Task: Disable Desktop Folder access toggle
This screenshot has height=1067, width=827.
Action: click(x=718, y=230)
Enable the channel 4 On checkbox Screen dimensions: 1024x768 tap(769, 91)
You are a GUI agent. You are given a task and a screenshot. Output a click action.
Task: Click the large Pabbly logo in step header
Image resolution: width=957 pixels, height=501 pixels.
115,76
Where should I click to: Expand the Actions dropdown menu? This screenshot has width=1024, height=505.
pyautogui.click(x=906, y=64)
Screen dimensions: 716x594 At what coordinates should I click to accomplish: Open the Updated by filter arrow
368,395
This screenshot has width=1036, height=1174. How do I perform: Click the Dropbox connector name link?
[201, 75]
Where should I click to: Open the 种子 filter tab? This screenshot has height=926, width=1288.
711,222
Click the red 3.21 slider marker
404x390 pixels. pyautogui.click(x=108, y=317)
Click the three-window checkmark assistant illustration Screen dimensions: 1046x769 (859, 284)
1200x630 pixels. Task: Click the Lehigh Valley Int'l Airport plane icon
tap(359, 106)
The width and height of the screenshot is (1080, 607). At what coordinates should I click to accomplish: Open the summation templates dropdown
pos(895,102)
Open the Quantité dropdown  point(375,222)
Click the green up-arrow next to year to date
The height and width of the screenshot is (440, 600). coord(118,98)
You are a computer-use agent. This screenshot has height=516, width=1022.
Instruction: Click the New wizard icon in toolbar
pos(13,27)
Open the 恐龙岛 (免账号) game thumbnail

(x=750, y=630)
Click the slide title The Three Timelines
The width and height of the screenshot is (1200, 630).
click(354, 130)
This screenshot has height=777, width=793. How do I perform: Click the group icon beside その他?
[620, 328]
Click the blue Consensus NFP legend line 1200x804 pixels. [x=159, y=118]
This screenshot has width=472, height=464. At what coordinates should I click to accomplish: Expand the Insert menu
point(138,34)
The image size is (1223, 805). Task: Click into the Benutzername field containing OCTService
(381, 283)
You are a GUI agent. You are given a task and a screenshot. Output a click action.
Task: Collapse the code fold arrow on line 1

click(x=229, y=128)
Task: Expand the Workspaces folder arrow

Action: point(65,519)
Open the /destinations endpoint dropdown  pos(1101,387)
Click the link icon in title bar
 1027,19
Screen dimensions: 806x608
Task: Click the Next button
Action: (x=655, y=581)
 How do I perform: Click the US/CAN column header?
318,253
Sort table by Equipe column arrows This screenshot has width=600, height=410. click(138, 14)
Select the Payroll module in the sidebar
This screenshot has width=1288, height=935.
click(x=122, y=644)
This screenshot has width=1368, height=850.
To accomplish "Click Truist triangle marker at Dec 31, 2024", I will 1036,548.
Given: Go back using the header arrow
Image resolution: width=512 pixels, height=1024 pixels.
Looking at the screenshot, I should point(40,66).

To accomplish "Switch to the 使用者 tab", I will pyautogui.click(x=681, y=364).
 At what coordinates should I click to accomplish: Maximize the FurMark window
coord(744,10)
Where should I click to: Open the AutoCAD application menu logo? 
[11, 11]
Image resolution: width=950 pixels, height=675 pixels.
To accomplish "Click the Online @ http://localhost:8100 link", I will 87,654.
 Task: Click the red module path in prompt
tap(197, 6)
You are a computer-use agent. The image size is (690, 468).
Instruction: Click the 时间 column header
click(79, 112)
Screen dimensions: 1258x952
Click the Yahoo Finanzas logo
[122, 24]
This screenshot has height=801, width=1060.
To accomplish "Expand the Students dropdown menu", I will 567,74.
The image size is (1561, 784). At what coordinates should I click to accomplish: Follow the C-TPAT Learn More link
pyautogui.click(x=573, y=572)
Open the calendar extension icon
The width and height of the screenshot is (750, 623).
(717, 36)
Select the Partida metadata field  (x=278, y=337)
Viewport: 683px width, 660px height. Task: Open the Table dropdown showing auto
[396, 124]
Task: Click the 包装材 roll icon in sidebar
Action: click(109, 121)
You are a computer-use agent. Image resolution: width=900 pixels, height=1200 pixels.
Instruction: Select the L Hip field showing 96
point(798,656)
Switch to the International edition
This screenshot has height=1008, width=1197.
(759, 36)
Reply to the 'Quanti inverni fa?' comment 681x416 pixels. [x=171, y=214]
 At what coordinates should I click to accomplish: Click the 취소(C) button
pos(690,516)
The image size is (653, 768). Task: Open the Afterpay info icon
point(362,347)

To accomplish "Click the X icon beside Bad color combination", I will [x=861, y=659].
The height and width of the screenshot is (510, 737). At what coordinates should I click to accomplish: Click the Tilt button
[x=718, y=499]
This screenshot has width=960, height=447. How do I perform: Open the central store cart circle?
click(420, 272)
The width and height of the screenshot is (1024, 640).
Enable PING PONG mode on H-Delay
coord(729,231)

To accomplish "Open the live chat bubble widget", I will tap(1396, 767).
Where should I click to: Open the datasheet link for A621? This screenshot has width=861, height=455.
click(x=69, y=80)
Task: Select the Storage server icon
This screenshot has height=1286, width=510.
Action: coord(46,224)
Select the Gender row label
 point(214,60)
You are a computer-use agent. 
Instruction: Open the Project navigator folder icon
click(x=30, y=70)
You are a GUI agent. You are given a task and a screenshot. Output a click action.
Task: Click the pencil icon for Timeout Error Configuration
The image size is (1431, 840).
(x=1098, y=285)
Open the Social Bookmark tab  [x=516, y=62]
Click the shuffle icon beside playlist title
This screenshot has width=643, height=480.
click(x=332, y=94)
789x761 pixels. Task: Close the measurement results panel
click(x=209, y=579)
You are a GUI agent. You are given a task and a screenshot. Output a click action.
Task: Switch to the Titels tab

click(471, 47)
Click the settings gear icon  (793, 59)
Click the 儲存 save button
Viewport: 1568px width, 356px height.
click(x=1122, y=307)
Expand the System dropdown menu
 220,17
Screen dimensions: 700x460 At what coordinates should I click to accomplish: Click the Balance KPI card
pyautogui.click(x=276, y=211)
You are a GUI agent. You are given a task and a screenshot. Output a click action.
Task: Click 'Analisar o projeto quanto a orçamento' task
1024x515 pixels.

◇ ◇ ◇ ◇ ◇ ◇ ◇

Retype the material word for word, including every line.

• **SOLUTION FOR THIS TASK**:
Task: Disable Desktop Folder access toggle
This screenshot has height=1067, width=827.
Action: click(x=718, y=230)
Enable the channel 4 On checkbox Screen dimensions: 1024x768 tap(769, 91)
You are a GUI agent. You are given a task and a screenshot. Output a click action.
Task: Click the large Pabbly logo in step header
Image resolution: width=957 pixels, height=501 pixels.
115,76
Where should I click to: Expand the Actions dropdown menu? This screenshot has width=1024, height=505.
pyautogui.click(x=906, y=64)
Screen dimensions: 716x594 At what coordinates should I click to accomplish: Open the Updated by filter arrow
368,395
This screenshot has width=1036, height=1174. How do I perform: Click the Dropbox connector name link?
[201, 75]
Where should I click to: Open the 种子 filter tab? This screenshot has height=926, width=1288.
711,222
Click the red 3.21 slider marker
404x390 pixels. pyautogui.click(x=108, y=317)
Click the three-window checkmark assistant illustration Screen dimensions: 1046x769 (859, 284)
1200x630 pixels. Task: Click the Lehigh Valley Int'l Airport plane icon
tap(359, 106)
The width and height of the screenshot is (1080, 607). At what coordinates should I click to accomplish: Open the summation templates dropdown
pos(895,102)
Open the Quantité dropdown  point(375,222)
Click the green up-arrow next to year to date
The height and width of the screenshot is (440, 600). coord(118,98)
You are a computer-use agent. This screenshot has height=516, width=1022.
Instruction: Click the New wizard icon in toolbar
pos(13,27)
Open the 恐龙岛 (免账号) game thumbnail

(x=750, y=630)
Click the slide title The Three Timelines
The width and height of the screenshot is (1200, 630).
click(354, 130)
This screenshot has height=777, width=793. How do I perform: Click the group icon beside その他?
[620, 328]
Click the blue Consensus NFP legend line 1200x804 pixels. [x=159, y=118]
This screenshot has width=472, height=464. At what coordinates should I click to accomplish: Expand the Insert menu
point(138,34)
The image size is (1223, 805). Task: Click into the Benutzername field containing OCTService
(381, 283)
You are a GUI agent. You are given a task and a screenshot. Output a click action.
Task: Collapse the code fold arrow on line 1

click(x=229, y=128)
Task: Expand the Workspaces folder arrow

Action: point(65,519)
Open the /destinations endpoint dropdown  pos(1101,387)
Click the link icon in title bar
 1027,19
Screen dimensions: 806x608
Task: Click the Next button
Action: (x=655, y=581)
 How do I perform: Click the US/CAN column header?
318,253
Sort table by Equipe column arrows This screenshot has width=600, height=410. click(138, 14)
Select the Payroll module in the sidebar
This screenshot has width=1288, height=935.
click(x=122, y=644)
This screenshot has width=1368, height=850.
To accomplish "Click Truist triangle marker at Dec 31, 2024", I will 1036,548.
Given: Go back using the header arrow
Image resolution: width=512 pixels, height=1024 pixels.
Looking at the screenshot, I should point(40,66).

To accomplish "Switch to the 使用者 tab", I will pyautogui.click(x=681, y=364).
 At what coordinates should I click to accomplish: Maximize the FurMark window
coord(744,10)
Where should I click to: Open the AutoCAD application menu logo? 
[11, 11]
Image resolution: width=950 pixels, height=675 pixels.
To accomplish "Click the Online @ http://localhost:8100 link", I will 87,654.
 Task: Click the red module path in prompt
tap(197, 6)
You are a computer-use agent. The image size is (690, 468).
Instruction: Click the 时间 column header
click(79, 112)
Screen dimensions: 1258x952
Click the Yahoo Finanzas logo
[122, 24]
This screenshot has height=801, width=1060.
To accomplish "Expand the Students dropdown menu", I will 567,74.
The image size is (1561, 784). At what coordinates should I click to accomplish: Follow the C-TPAT Learn More link
pyautogui.click(x=573, y=572)
Open the calendar extension icon
The width and height of the screenshot is (750, 623).
(717, 36)
Select the Partida metadata field  (x=278, y=337)
Viewport: 683px width, 660px height. Task: Open the Table dropdown showing auto
[396, 124]
Task: Click the 包装材 roll icon in sidebar
Action: click(109, 121)
You are a computer-use agent. Image resolution: width=900 pixels, height=1200 pixels.
Instruction: Select the L Hip field showing 96
point(798,656)
Switch to the International edition
This screenshot has height=1008, width=1197.
(759, 36)
Reply to the 'Quanti inverni fa?' comment 681x416 pixels. [x=171, y=214]
 At what coordinates should I click to accomplish: Click the 취소(C) button
pos(690,516)
The image size is (653, 768). Task: Open the Afterpay info icon
point(362,347)

To accomplish "Click the X icon beside Bad color combination", I will [x=861, y=659].
The height and width of the screenshot is (510, 737). At what coordinates should I click to accomplish: Click the Tilt button
[x=718, y=499]
This screenshot has width=960, height=447. How do I perform: Open the central store cart circle?
click(420, 272)
The width and height of the screenshot is (1024, 640).
Enable PING PONG mode on H-Delay
coord(729,231)

To accomplish "Open the live chat bubble widget", I will tap(1396, 767).
Where should I click to: Open the datasheet link for A621? This screenshot has width=861, height=455.
click(x=69, y=80)
Task: Select the Storage server icon
This screenshot has height=1286, width=510.
Action: coord(46,224)
Select the Gender row label
 point(214,60)
You are a computer-use agent. 
Instruction: Open the Project navigator folder icon
click(x=30, y=70)
You are a GUI agent. You are given a task and a screenshot. Output a click action.
Task: Click the pencil icon for Timeout Error Configuration
The image size is (1431, 840).
(x=1098, y=285)
Open the Social Bookmark tab  [x=516, y=62]
Click the shuffle icon beside playlist title
This screenshot has width=643, height=480.
click(x=332, y=94)
789x761 pixels. Task: Close the measurement results panel
click(x=209, y=579)
You are a GUI agent. You are given a task and a screenshot. Output a click action.
Task: Switch to the Titels tab

click(471, 47)
Click the settings gear icon  (793, 59)
Click the 儲存 save button
Viewport: 1568px width, 356px height.
click(x=1122, y=307)
Expand the System dropdown menu
 220,17
Screen dimensions: 700x460 At what coordinates should I click to accomplish: Click the Balance KPI card
pyautogui.click(x=276, y=211)
You are a GUI agent. You are given a task and a screenshot. Output a click action.
Task: Click 'Analisar o projeto quanto a orçamento' task
1024x515 pixels.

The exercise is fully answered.